Building flavor: Roasting your turkey

The next step is to capture all the amazing flavor created while you roast your turkey. I layer thick slices of onion, along with halved carrots, celery ribs and chopped tart apple in the bottom of my roasting pan. I add about 1/2″ of dry white wine, and baste the turkey every 20 minutes or so. When your turkey comes out you’ll have a pan full of deliciousness.

Photography by Martha FitzSimon

Photography by Martha FitzSimon

Making gravy

This is the final step. Skim the fat from your roasting pan, deglaze the pan with white wine, brandy and cider, then reduce loads of stock by half.

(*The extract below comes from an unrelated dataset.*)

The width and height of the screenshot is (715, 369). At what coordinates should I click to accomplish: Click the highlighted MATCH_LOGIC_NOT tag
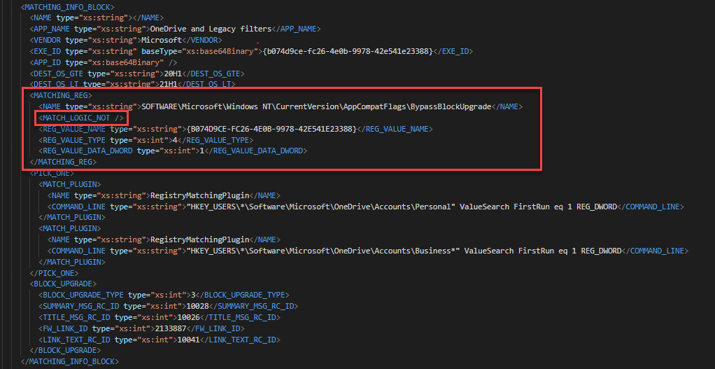tap(81, 118)
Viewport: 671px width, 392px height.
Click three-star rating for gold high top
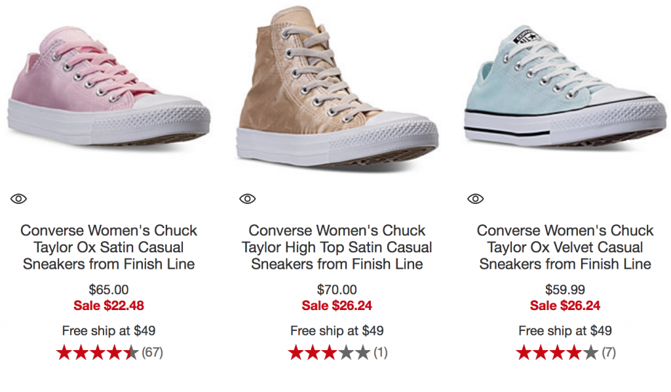(x=329, y=353)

Finally, whisk in a slurry of cold stock and flour, and let it cook away until the floury taste is gone and the gravy is thick, rich and ready to pour over turkey, mashed potatoes, stuffing and anything else on your Thanksgiving plate.

That’s it. Layer upon layer of flavor gives you amazing, rich, complex gravy. For more specific directions, follow the recipe below.

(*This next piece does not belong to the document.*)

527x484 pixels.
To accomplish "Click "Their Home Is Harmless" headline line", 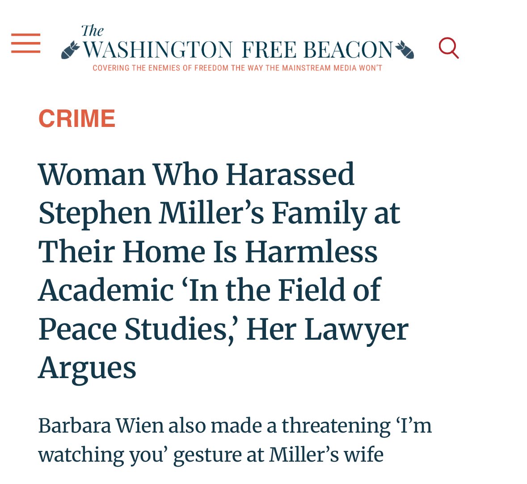I will (x=208, y=252).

BONUS: The right roasting pan

Once your turkey comes out of the oven, you’re going to put it over a couple of burners on your stovetop to make gravy. That means you need a heavy bottomed pan. Buy a cheap stock pot (it’s just simmering water after all) and save your pennies for a good roasting pan. Plan on spending about $100-$160.

Thick, rich turkey gravy


Photography my Matt Hocking

Photography my Matt Hocking

For roasting turkey:

  • 1 large onion, peeled and cut in 1/2″ thick slices
  • 3-4 ribs celery
  • 1 large carrot, quartered lengthwise
  • 1 tart apple like Stayman, Goldrush, Mutsu or Granny Smith, cut in a 1/2″ dice
  • 4 sprigs thyme
  • 5-6 parsley stems
  • 3-4 cups dry white wine or Vermouth
Photography by Matt Hocking

Photography by Matt Hocking

For gravy:

  • 1 cup cider
  • 1 cup dry white wine
  • 1 cup brandy or Calvados
  • 9 cups turkey stock (watch the video!)
  • 1/2 cup flour
  • 2 tbs butter
  • Apple cider vinegar
  • Cayenne pepper


  • Line your turkey roasting pan with the sliced onion, parsley ribs and carrots. Sprinkle with apple, parsley and thyme. I like to roast my turkey right on the veggies, but you can also you a roasting rack to suspend the turkey above the veggies.
  • Add wine, coming up about 1/2″ in the pan.
  • Roast your turkey.
  • When the turkey comes out of the oven, remove 2/3 of the veggies and save them for when you make stock with your turkey carcass. Tip the pan juices to one end. Let settle for a minute and skim off most of the fat.
  • Place roasting pan over two burners on your stove set to medium-high. Add cider, white wine and brandy or Calvados. Cook until reduces to a thick syrup.
  • Add 8 cups of stock and reduce to 4 cups. Either chop remaining veggies or process them with an immersion blender to thicken stock.
  • If you blend your veggies, the stock may be thick enough. If not, whisk together the flour and remaining cup of stock, creating a slurry.
  • Whisk the slurry into the gravy and cook 10-15 minutes until thickened and there is no flavor of raw flour remaining.
  • Season gravy to taste with salt, pepper, butter, cider vinegar and a pinch of cayenne.